Answer with one number only, the count of lines in the material below that hold "screenshot".

**Dataset extract**

= = =

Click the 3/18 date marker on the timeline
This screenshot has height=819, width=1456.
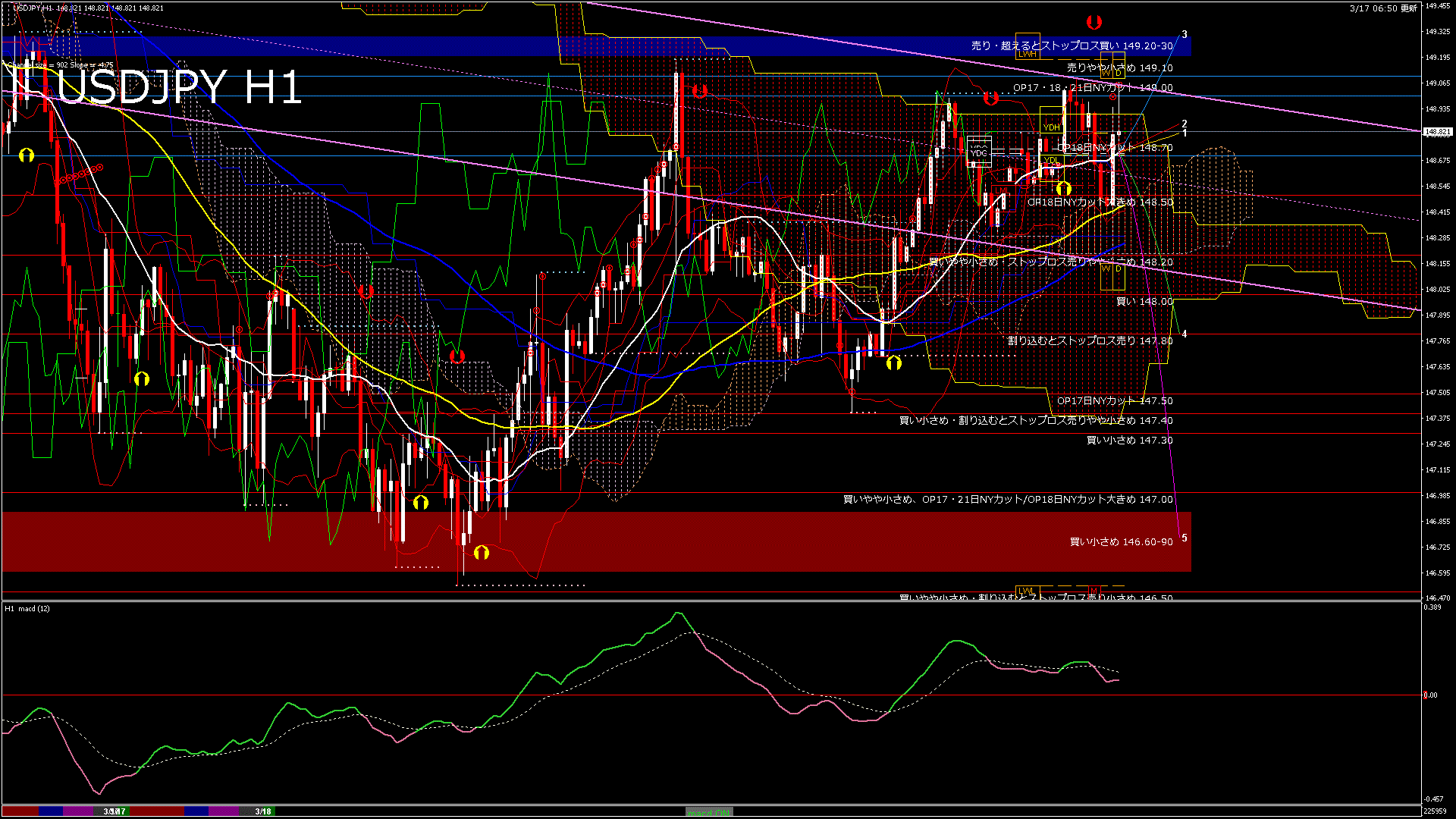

= = =

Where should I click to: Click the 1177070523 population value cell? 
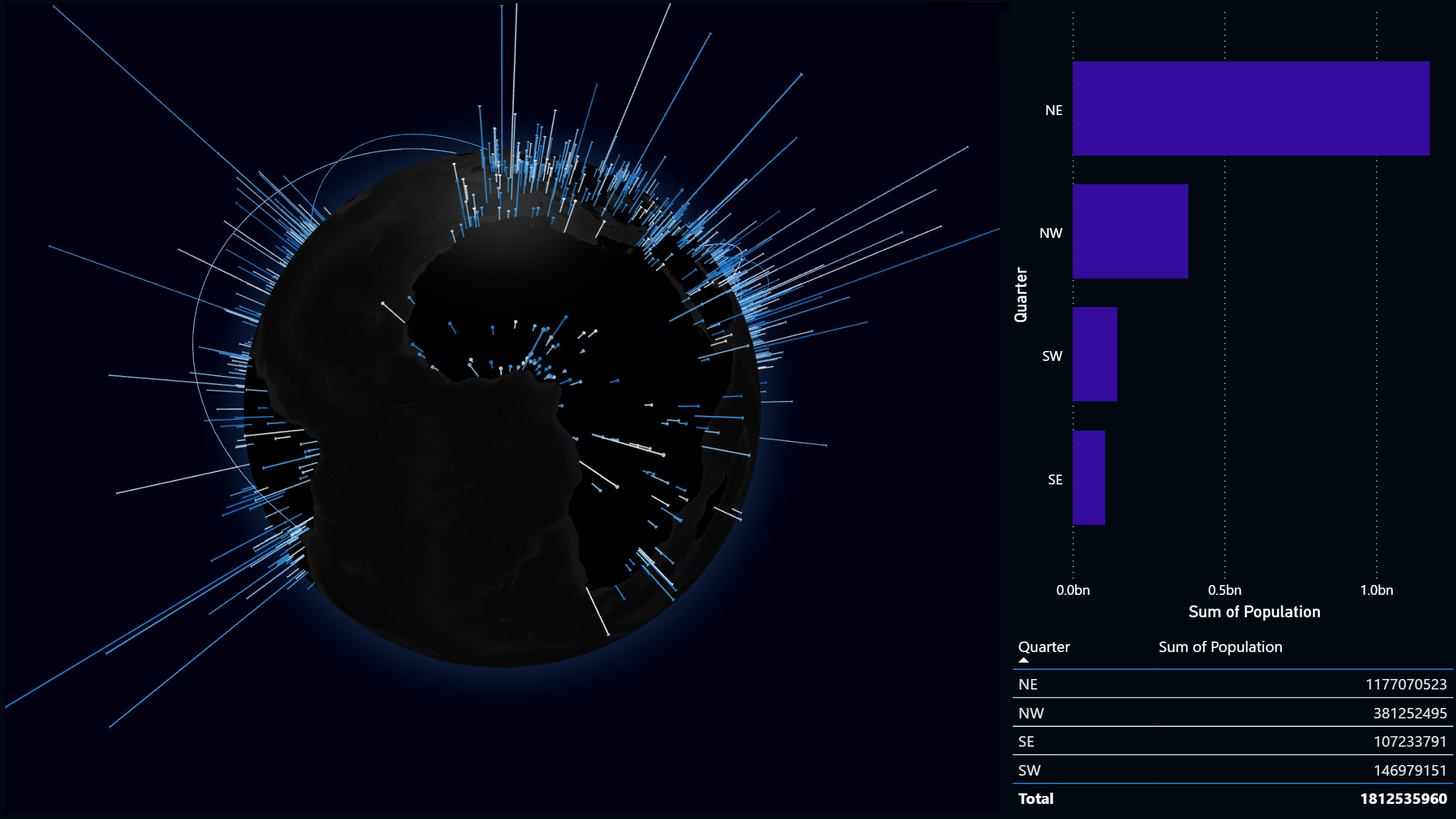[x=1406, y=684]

= = =

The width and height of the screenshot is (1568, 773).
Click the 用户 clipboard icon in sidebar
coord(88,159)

= = =

**Result**
2